Returns the voltage angles for each buses as a numpy vector of real number.

get_Vm(self)

Returns the voltage magnitude for each buses as a numpy vector of real number.

get_error(self)

Returns the error code (as an integer) encountered by the solver (0 = no error).

get_nb_iter(self)

Returns the number of iterations effectively performed by the solver (> 0 integer).

get_timers(self)

Returns information about the time taken by some part of the solvers (in seconds)

reset(self)

Reset the solver.

solve(self, arg0, arg1, arg2, arg3, arg4, ...)

Function used to perform a powerflow.

compute_pf(self: lightsim2grid_cpp.FDPF_BX_SparseLUSolver, arg0: scipy.sparse.csc_matrix[numpy.complex128], arg1: numpy.ndarray[numpy.complex128[m, 1]], arg2: numpy.ndarray[numpy.complex128[m, 1]], arg3: numpy.ndarray[numpy.int32[m, 1]], arg4: numpy.ndarray[numpy.float64[m, 1]], arg5: numpy.ndarray[numpy.int32[m, 1]], arg6: numpy.ndarray[numpy.int32[m, 1]], arg7: int, arg8: float) bool

Function used to perform a powerflow.

see section Even more advanced usage for more information about these.

Warning

There are strong assumption made on the validity of the parameters provided. Please have a look at the section Even more advanced usage for more details about this.

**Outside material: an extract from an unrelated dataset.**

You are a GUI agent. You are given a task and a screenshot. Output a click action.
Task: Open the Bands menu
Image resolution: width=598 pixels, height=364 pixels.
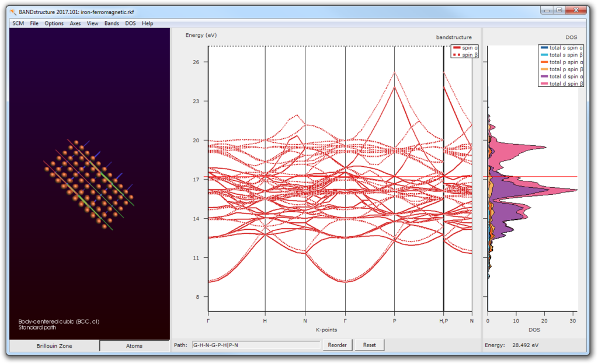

If a non compliant state is provided, it might result in crash of the python virtual machine (session terminates with error like segfault) and there is absolutely no way to do anything and any data not saved on the hard drive will be lost.

Parameters:
  • Ybus (scipy.sparse matrix, CSC format) – The admittance matrix of the system

  • V (numpy.ndarray, vector of complex numbers) – The initial guess (and final result) for the complex angle at each bus (it is modified during the computation :)

  • Sbus (numpy.ndarray, vector of complex numbers) – Complex power injected at each bus

  • slack_ids (numpy.ndarray, vector of integers) – Gives all the ids of the buses participating to the distributed slack bus. [might be ignore by some solvers]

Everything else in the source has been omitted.